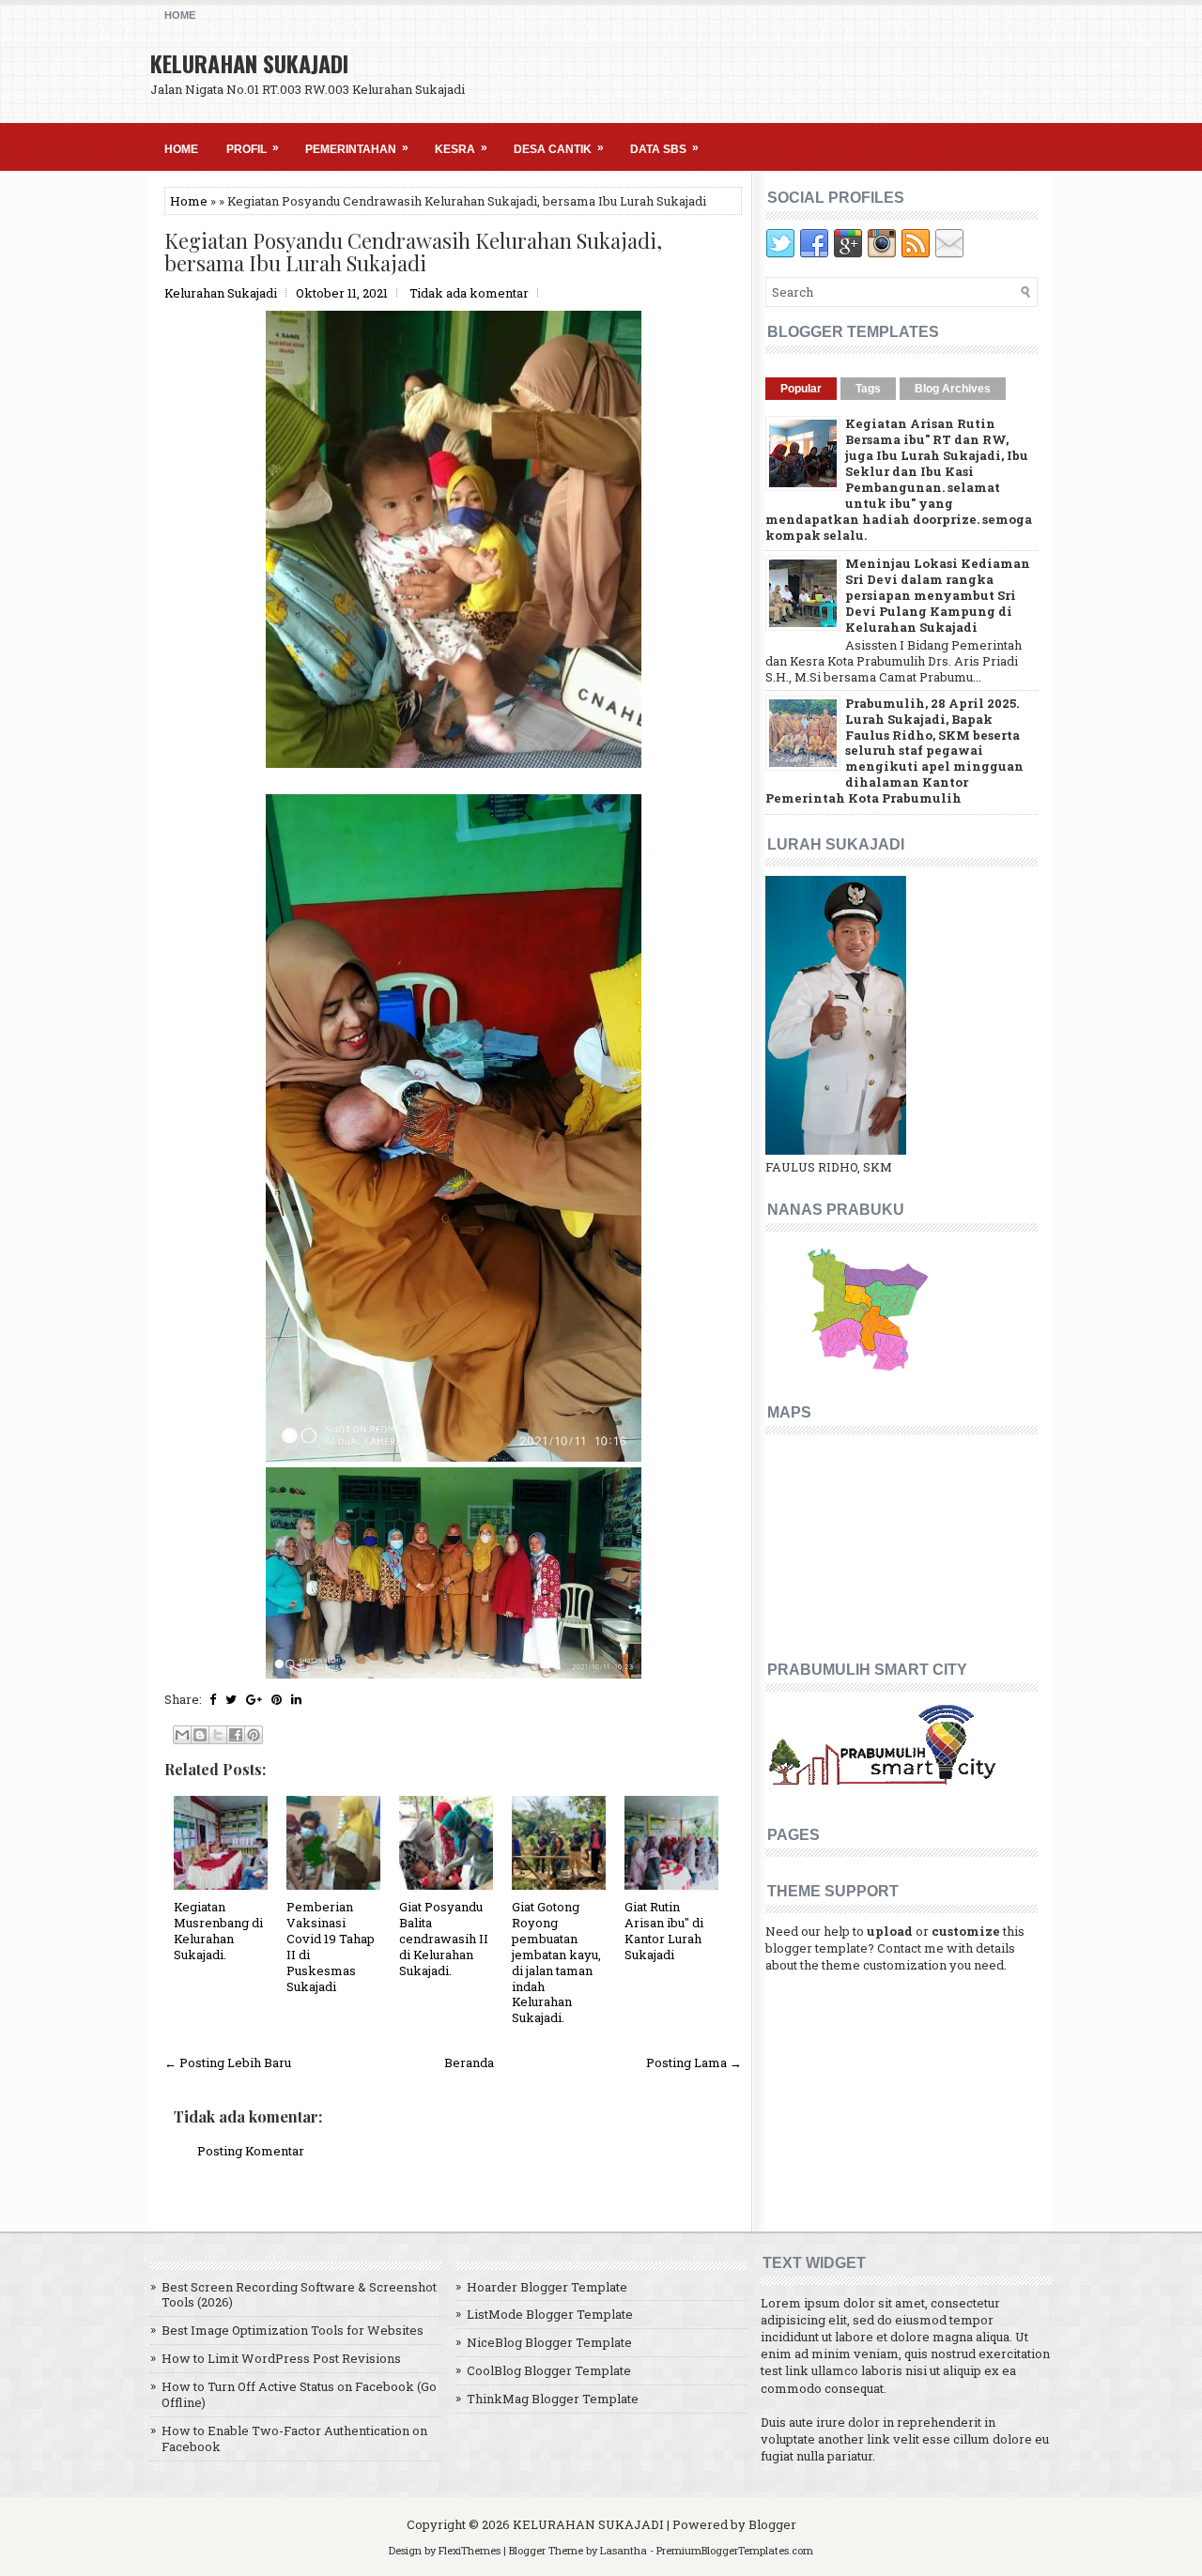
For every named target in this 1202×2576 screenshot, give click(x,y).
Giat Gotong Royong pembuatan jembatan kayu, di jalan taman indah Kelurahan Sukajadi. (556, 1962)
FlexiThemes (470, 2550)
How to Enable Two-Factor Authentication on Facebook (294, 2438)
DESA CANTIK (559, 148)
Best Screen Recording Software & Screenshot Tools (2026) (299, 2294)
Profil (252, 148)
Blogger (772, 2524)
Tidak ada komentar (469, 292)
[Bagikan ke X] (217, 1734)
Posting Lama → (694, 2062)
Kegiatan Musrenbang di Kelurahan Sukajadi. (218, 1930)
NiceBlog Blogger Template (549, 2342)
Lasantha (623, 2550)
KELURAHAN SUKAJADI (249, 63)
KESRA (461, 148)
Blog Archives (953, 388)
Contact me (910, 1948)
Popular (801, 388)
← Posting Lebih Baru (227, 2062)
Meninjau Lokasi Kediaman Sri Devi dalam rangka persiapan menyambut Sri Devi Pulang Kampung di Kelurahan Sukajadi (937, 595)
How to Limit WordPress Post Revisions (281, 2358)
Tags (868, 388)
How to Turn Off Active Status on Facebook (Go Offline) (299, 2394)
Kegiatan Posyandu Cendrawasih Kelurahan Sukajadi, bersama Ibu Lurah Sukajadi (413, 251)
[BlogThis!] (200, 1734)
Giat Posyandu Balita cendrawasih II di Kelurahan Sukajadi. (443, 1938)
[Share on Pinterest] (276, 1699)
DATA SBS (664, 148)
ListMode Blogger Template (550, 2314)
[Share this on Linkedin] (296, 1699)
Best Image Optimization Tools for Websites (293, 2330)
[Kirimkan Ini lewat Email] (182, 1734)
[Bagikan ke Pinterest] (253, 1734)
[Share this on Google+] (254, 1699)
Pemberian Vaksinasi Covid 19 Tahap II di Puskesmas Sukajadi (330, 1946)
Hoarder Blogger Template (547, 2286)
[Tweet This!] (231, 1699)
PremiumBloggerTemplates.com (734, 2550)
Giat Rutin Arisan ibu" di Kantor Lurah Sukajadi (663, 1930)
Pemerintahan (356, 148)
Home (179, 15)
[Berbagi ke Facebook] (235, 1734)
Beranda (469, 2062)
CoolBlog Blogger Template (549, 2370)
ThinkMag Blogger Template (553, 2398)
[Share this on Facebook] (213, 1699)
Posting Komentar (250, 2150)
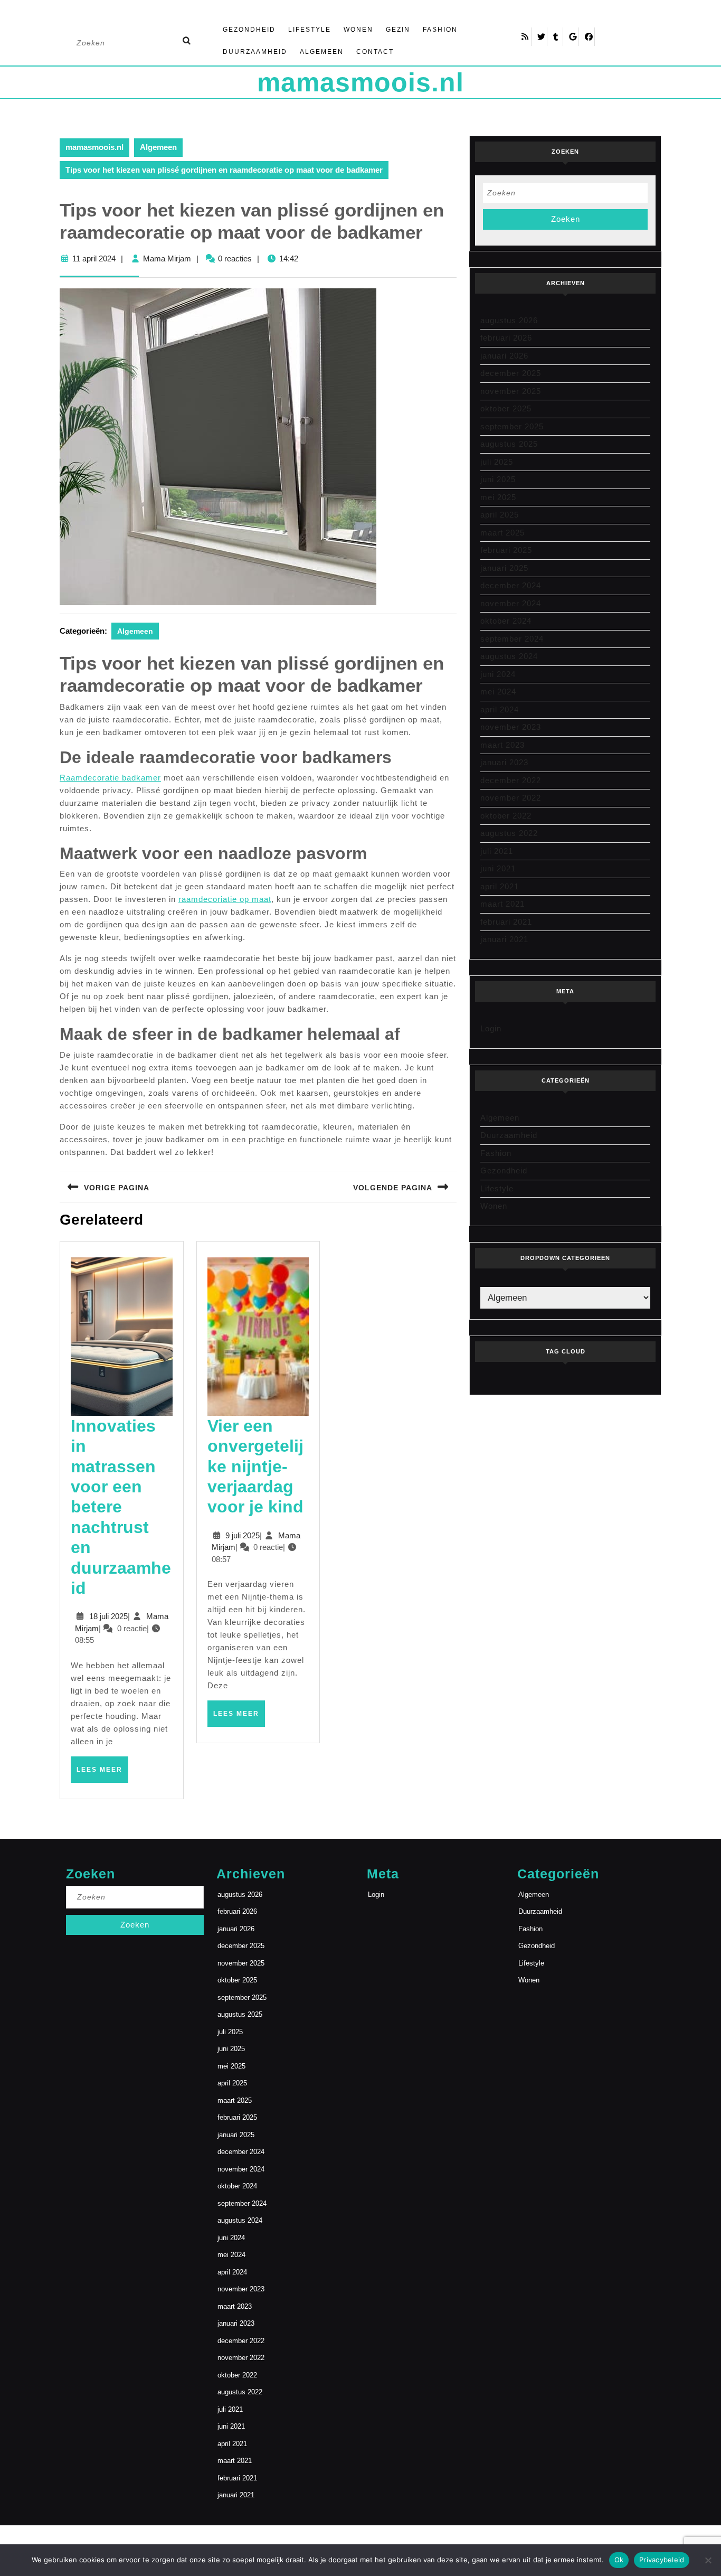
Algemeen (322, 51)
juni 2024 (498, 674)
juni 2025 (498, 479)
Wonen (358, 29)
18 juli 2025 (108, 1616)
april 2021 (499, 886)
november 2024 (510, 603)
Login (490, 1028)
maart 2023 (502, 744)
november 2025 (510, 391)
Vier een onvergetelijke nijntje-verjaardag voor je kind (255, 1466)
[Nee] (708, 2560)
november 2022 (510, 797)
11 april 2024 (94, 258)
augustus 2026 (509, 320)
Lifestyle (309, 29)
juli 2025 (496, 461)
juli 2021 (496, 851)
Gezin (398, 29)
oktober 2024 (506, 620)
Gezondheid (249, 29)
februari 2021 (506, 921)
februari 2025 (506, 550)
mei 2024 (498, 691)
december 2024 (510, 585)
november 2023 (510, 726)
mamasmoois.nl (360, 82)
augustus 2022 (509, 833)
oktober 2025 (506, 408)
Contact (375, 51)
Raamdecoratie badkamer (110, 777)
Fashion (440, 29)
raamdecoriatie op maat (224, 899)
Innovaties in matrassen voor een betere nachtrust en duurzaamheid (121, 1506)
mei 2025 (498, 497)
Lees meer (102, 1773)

--------------------------------

### [Exercise details]
Please reproduce, exactly as they appear above, the lines from the line containing "Kegiatan Musrenbang di" up to and including the line containing "Beranda (469, 2062)".

### [Answer space]
Kegiatan Musrenbang di Kelurahan Sukajadi. (218, 1930)
NiceBlog Blogger Template (549, 2342)
Lasantha (623, 2550)
KELURAHAN SUKAJADI (249, 63)
KESRA (461, 148)
Blog Archives (953, 388)
Contact me (910, 1948)
Popular (801, 388)
← Posting Lebih Baru (227, 2062)
Meninjau Lokasi Kediaman Sri Devi dalam rangka persiapan menyambut Sri Devi Pulang Kampung di Kelurahan Sukajadi (937, 595)
How to Limit WordPress Post Revisions (281, 2358)
Tags (868, 388)
How to Turn Off Active Status on Facebook (Go Offline) (299, 2394)
Kegiatan Posyandu Cendrawasih Kelurahan Sukajadi, bersama Ibu Lurah Sukajadi (413, 251)
[BlogThis!] (200, 1734)
Giat Posyandu Balita cendrawasih II di Kelurahan Sukajadi. (443, 1938)
[Share on Pinterest] (276, 1699)
DATA SBS (664, 148)
ListMode Blogger Template (550, 2314)
[Share this on Linkedin] (296, 1699)
Best Image Optimization Tools for Websites (293, 2330)
[Kirimkan Ini lewat Email] (182, 1734)
[Bagikan ke Pinterest] (253, 1734)
[Share this on Google+] (254, 1699)
Pemberian Vaksinasi Covid 19 Tahap II di Puskesmas Sukajadi (330, 1946)
Hoarder Blogger Template (547, 2286)
[Tweet This!] (231, 1699)
PremiumBloggerTemplates.com (734, 2550)
Giat Rutin Arisan ibu" di Kantor Lurah Sukajadi (663, 1930)
Pemerintahan (356, 148)
Home (179, 15)
[Berbagi ke Facebook] (235, 1734)
Beranda (469, 2062)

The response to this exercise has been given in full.